==== Recorded data ====
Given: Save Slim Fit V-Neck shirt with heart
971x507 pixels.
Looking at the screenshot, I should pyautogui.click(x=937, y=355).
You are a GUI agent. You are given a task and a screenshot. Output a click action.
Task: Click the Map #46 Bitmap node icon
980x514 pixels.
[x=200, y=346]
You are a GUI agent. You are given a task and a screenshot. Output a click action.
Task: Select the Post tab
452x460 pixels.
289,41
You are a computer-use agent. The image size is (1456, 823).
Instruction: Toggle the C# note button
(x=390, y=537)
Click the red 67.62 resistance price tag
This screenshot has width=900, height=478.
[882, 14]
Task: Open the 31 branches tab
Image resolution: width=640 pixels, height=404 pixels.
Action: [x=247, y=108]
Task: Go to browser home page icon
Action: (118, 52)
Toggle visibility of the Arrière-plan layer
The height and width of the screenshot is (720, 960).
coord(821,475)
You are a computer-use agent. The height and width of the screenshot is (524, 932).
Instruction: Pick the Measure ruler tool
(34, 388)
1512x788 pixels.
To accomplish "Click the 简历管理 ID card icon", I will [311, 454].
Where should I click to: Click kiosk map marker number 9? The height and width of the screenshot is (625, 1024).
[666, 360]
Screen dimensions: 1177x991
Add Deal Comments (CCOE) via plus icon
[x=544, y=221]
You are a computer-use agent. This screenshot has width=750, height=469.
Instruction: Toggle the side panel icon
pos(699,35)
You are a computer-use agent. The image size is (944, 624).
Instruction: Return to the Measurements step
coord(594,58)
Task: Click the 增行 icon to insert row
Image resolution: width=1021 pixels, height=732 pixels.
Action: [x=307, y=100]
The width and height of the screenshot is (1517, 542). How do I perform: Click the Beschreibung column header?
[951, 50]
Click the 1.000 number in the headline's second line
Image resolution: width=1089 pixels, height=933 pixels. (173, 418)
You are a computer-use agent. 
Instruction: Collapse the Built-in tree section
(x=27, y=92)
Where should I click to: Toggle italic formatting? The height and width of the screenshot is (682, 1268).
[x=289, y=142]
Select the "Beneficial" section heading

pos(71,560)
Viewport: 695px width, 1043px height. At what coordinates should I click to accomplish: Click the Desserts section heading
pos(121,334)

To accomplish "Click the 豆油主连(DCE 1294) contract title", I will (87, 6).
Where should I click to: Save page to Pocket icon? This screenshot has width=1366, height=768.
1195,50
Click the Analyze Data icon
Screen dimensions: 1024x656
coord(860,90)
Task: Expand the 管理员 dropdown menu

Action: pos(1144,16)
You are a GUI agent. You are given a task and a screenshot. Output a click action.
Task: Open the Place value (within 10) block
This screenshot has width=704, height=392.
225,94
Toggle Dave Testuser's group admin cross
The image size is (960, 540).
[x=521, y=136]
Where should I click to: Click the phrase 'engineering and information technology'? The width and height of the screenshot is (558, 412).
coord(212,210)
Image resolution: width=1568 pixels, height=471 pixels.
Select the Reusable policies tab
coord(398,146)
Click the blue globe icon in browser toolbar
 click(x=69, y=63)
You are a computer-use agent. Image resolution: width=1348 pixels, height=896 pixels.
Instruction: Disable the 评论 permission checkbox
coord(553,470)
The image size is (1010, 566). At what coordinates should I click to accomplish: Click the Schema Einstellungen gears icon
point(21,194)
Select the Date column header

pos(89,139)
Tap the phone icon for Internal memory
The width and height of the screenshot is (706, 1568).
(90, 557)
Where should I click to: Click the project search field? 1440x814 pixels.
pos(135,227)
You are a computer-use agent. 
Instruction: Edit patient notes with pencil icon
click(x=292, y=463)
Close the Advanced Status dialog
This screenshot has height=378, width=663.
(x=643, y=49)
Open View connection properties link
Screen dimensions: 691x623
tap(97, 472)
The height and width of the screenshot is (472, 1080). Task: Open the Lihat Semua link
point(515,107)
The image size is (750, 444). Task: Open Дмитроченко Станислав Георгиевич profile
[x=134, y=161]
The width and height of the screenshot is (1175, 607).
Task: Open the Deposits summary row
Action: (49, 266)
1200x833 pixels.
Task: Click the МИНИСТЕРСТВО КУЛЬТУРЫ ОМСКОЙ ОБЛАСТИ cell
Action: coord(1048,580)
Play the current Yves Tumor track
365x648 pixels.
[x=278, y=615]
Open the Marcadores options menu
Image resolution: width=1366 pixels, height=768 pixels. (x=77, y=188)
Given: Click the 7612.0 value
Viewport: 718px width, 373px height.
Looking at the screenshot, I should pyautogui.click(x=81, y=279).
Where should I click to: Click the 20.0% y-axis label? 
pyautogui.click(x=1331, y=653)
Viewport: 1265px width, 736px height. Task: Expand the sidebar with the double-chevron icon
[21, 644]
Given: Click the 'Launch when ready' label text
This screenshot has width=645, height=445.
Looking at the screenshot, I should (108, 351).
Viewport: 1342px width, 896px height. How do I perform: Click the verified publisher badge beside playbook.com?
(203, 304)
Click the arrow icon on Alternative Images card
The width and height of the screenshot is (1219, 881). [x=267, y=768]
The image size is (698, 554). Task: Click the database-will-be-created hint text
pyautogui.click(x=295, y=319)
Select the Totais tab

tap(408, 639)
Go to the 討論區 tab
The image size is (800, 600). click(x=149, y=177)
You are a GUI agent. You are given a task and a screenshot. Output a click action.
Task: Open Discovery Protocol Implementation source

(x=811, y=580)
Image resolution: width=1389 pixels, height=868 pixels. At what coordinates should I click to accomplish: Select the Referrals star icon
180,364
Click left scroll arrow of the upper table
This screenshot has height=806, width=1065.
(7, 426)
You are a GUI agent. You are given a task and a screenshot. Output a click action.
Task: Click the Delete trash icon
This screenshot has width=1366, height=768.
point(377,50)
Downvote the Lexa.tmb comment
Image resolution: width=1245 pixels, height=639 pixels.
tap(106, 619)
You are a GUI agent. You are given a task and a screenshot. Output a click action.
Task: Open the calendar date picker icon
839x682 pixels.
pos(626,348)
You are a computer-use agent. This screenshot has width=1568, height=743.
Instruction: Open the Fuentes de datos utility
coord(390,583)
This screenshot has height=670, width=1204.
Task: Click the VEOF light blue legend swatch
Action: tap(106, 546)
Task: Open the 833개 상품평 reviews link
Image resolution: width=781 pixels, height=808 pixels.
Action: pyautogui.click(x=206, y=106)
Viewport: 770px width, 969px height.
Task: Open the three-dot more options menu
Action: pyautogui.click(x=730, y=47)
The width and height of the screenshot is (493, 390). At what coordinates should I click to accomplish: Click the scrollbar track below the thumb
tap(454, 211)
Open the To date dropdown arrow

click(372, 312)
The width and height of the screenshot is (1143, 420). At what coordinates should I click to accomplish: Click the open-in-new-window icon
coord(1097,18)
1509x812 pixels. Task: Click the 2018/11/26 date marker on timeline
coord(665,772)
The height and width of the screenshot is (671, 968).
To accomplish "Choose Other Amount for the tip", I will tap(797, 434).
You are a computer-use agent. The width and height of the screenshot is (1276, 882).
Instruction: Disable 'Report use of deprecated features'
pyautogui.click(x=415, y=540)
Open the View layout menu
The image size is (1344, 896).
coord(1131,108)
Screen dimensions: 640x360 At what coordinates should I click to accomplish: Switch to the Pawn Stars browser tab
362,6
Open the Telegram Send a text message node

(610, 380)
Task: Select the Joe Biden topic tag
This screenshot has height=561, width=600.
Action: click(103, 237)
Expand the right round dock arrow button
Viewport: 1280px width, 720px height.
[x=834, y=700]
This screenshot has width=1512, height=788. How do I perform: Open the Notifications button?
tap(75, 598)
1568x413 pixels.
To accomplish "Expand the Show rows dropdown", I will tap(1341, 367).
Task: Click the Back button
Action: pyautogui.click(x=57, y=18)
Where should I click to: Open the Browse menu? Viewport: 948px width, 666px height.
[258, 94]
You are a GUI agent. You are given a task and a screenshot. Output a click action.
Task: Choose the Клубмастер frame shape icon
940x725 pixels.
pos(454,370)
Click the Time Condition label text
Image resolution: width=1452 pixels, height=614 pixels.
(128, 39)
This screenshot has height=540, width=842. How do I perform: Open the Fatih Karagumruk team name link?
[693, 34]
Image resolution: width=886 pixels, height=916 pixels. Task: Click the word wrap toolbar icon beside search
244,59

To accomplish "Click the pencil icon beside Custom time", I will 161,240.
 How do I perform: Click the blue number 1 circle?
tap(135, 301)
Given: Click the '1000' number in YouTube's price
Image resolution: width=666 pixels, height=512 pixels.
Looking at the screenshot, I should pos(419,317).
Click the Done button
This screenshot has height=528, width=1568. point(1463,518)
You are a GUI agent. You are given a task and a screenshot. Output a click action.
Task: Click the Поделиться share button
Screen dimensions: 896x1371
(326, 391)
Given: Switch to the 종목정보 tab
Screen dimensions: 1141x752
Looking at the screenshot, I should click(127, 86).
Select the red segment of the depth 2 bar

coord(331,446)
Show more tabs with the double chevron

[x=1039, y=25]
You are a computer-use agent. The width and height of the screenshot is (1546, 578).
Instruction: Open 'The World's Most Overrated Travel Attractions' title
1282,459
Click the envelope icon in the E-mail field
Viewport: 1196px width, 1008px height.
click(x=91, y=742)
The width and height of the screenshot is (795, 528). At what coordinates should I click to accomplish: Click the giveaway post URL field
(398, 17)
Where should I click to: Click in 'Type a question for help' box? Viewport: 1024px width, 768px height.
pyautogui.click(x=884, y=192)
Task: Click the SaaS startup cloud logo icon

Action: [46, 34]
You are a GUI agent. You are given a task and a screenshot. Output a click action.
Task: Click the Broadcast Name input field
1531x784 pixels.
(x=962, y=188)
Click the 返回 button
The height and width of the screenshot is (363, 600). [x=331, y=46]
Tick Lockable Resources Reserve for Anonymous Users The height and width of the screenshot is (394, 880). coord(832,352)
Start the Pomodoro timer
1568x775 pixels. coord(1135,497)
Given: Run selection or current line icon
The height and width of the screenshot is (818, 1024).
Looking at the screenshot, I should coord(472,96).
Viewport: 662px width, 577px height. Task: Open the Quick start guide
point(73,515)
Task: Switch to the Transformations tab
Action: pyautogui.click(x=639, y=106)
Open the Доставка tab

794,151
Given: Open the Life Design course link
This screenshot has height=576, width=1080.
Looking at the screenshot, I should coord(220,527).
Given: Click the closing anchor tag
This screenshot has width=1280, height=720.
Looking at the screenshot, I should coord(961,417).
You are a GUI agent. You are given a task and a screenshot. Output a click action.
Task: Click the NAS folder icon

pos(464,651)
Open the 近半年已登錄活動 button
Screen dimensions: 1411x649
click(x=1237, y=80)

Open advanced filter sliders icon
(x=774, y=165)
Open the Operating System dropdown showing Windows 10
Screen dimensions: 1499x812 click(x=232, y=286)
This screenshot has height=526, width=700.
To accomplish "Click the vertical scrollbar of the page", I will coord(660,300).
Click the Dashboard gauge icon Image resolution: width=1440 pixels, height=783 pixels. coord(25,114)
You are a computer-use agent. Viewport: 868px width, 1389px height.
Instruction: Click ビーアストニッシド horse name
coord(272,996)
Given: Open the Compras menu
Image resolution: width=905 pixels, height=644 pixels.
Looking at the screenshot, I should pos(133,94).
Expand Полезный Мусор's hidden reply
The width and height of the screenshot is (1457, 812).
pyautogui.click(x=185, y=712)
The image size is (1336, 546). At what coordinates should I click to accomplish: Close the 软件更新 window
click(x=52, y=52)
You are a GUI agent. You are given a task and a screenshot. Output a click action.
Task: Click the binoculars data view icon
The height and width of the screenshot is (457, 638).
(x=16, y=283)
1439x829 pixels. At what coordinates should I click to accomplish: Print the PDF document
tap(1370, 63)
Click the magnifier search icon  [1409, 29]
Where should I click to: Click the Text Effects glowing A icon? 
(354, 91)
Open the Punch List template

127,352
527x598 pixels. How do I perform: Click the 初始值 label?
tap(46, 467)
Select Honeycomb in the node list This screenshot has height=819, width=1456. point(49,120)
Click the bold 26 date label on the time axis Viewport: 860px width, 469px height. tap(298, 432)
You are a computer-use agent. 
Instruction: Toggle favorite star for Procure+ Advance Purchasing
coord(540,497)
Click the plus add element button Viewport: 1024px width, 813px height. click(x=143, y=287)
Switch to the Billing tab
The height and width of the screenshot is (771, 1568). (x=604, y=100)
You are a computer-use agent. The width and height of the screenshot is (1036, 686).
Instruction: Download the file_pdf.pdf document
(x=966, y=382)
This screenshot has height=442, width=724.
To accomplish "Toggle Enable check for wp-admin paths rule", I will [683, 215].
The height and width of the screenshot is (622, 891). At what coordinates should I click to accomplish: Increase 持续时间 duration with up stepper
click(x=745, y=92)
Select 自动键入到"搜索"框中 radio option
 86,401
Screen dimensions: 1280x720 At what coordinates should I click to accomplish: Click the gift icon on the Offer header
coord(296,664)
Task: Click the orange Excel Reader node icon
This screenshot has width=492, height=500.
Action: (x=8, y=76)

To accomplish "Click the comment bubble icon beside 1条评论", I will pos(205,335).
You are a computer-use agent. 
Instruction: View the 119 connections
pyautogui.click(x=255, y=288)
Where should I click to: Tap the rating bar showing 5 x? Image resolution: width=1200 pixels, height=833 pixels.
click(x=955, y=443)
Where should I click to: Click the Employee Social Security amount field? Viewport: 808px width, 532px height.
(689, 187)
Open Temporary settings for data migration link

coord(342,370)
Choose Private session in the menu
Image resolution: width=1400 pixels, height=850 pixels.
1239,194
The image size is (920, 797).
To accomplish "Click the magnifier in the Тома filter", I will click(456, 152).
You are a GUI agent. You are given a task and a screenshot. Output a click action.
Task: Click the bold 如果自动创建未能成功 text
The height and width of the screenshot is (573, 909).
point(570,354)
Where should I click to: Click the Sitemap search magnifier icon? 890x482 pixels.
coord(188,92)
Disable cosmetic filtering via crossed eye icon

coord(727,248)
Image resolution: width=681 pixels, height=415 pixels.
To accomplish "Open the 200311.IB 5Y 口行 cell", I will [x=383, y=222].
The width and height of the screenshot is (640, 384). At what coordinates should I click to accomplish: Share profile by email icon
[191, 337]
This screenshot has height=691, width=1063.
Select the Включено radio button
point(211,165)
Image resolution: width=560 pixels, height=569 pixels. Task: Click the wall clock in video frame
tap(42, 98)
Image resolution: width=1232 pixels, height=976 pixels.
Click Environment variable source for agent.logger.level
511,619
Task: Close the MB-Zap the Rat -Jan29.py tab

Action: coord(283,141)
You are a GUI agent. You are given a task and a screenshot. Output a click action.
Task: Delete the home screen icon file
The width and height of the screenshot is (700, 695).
====
- **The task**
Determine how many lines of the records hold the word "price", giving only that number.

- **Result**
2